Sauber statt dreckig – Altglascontainerstandorte im Main-Tauber-Kreis

Main-Tauber-Kreis

Main-Tauber-Kreis. Im Hinblick auf das Stadtbild, bittet der Abfallwirtschaftsbetrieb Main-Tauber-Kreis alle anliefernden Bürger, auf Ordnung und Sauberkeit zu achten. Hierzu gehört unter anderem, die leeren Flaschen und Gläser in die aufgestellten Container zu werfen und nicht davor abzustellen.

Verschmutze Stellplätze – Gebührenerhöhung durch Nachreinigung

Es ist mittlerweile zur Unsitte geworden, Flaschen und anderen Unrat einfach neben den leeren Containern abzustellen. Der Abfallwirtschaftsbetrieb Main-Tauber-Kreis gibt zu bedenken, dass die Nachreinigung der Containerstandorte zu erheblichen Kosten für die Kommunen führt, welche letztendlich von allen Bürgern zu tragen sind. Dies wiederum führt unweigerlich zu einer Gebührenerhöhung beim Restmüll.

Obwohl Altglassammlung und Glasrecycling eine lange Tradition haben, sind viele Bürgerinnen und Bürger unsicher darüber, was in den Altglascontainer gehört und was nicht. Hier gilt der Grundsatz: Je besser die Sammelqualität, desto mehr Glas kann verwertet werden, und das spart Energie und Rohstoffe.

Was gehört in die Altglascontainer und was nicht?

In die Altglascontainer gehören nach Farben getrenntes Glas von Glasverpackungen wie zum Beispiel Getränkeflaschen, Konservengläser, Gläser von Babynahrung, Parfümflakons und Pharmaziegläser. Glas fürs Recycling darf keine Verunreinigungen und Fremdstoffe enthalten, beziehungsweise befüllt sein.

Nicht zum Altglas gehören Keramik, Steingut, Porzellan, Bleiglas, feuerfestes Glas, Flachglas wie Fensterglas, sowie Glühlampen. Diese Stoffe würden bei der Glasschmelze Probleme bereiten, da sie einen anderen Schmelzpunkt und eine andere chemische Zusammensetzung haben. Diese dürfen nicht in die Glascontainer geworfen werden.
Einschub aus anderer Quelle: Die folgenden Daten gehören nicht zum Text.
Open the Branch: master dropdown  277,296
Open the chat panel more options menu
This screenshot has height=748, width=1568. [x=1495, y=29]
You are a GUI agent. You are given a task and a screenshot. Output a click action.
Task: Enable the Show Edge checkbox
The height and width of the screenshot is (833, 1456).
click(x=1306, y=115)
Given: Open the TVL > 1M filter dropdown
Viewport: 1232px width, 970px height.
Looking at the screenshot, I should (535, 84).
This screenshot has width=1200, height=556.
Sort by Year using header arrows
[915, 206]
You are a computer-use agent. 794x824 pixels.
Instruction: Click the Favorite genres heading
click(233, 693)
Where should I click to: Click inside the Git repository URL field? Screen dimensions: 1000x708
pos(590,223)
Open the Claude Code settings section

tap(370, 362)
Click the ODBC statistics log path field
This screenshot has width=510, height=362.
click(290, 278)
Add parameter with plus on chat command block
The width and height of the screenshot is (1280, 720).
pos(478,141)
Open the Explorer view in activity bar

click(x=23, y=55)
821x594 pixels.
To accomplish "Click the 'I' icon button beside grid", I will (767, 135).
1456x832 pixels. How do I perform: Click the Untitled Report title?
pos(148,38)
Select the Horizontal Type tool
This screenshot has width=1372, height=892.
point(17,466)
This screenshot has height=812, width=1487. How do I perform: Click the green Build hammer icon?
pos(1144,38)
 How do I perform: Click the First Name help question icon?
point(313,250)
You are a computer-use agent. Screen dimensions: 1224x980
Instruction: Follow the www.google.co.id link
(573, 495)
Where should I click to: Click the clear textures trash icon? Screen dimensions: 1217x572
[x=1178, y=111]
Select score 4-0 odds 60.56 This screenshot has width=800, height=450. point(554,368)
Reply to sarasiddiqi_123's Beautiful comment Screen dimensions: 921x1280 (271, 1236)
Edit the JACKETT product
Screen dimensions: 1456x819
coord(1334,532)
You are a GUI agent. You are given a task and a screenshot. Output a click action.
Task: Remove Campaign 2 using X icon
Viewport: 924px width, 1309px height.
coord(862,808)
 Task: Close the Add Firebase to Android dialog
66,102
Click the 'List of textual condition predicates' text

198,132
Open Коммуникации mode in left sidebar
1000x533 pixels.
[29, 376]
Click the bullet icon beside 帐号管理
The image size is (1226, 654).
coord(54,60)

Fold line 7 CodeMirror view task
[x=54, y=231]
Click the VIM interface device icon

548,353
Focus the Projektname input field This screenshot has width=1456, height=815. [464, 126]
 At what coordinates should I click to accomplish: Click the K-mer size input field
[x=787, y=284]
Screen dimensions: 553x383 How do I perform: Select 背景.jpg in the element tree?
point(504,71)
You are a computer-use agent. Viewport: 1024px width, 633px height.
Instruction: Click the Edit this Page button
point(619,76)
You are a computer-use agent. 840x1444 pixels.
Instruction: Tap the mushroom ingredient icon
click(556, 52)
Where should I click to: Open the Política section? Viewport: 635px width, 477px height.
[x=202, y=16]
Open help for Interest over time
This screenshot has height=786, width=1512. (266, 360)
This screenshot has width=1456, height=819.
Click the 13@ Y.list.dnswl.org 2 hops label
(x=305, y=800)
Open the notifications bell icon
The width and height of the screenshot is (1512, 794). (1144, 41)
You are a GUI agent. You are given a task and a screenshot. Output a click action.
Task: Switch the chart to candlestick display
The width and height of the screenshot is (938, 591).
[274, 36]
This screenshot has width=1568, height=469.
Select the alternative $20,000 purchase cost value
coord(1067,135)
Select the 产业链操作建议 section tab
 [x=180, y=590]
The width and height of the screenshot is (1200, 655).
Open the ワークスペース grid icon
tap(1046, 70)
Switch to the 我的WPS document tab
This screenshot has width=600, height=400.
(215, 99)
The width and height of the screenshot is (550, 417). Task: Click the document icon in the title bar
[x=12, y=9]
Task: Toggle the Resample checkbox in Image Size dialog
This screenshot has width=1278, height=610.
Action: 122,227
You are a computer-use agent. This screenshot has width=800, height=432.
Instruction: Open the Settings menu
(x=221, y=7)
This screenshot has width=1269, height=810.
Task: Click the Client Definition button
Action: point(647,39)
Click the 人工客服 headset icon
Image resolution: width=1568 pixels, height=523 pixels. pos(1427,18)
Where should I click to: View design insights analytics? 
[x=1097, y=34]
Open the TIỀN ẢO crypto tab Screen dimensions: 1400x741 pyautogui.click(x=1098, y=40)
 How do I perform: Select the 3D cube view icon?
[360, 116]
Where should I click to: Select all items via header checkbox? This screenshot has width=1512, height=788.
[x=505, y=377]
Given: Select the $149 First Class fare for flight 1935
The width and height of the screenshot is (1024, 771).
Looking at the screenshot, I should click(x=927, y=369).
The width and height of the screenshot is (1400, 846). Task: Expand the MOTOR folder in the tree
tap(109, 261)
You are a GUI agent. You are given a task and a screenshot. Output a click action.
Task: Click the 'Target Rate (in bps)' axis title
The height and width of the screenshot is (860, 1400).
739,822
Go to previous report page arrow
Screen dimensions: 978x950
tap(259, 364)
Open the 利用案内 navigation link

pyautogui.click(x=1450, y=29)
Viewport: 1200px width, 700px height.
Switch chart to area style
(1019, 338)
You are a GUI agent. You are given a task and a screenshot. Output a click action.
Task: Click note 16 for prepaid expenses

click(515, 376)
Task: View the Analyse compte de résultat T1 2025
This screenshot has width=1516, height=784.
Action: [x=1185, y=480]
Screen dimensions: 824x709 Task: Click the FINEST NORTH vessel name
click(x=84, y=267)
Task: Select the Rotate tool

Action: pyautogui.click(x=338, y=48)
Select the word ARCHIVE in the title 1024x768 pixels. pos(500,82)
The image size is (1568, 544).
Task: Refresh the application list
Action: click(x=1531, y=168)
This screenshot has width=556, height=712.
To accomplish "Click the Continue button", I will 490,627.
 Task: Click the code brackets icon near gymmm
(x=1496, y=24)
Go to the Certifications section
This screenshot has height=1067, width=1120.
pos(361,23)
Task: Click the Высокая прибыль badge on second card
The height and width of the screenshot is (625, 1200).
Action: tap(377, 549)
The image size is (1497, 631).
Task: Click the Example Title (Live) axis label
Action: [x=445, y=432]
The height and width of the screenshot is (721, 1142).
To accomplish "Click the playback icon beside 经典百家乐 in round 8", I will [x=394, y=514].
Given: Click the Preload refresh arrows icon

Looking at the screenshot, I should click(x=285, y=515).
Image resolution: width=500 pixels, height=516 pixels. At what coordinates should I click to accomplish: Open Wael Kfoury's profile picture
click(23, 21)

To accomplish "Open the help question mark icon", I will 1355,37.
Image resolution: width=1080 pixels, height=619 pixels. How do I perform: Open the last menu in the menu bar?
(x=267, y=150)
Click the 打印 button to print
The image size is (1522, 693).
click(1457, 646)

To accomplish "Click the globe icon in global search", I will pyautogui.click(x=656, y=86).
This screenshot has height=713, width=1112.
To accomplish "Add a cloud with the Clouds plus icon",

Mittlerweile haben mehr und mehr Flaschen Korken aus Kunststoff. Diese, sowie Verschlüsse aus Aluminium, Kronkorken und Metalldeckel von Einwegflaschen und -gläsern gehören in den Gelben Sack.

Anders ist es bei Mehrwegflaschen. Hier erfüllen die Verschlüsse eine wichtige Aufgabe. Beim Transport vom Verbraucher zum Abfüller schützen sie das Gewinde vor Beschädigungen. So können die Flaschen 40 bis 50 Mal neu befüllt werden. Durch das Recycling der Verschlüsse werden zusätzlich wertvolle Rohstoffe in den Materialkreislauf zurückgeführt. Mehrwegflaschen sollen daher ausschließlich mit Verschluss zurückgegeben werden.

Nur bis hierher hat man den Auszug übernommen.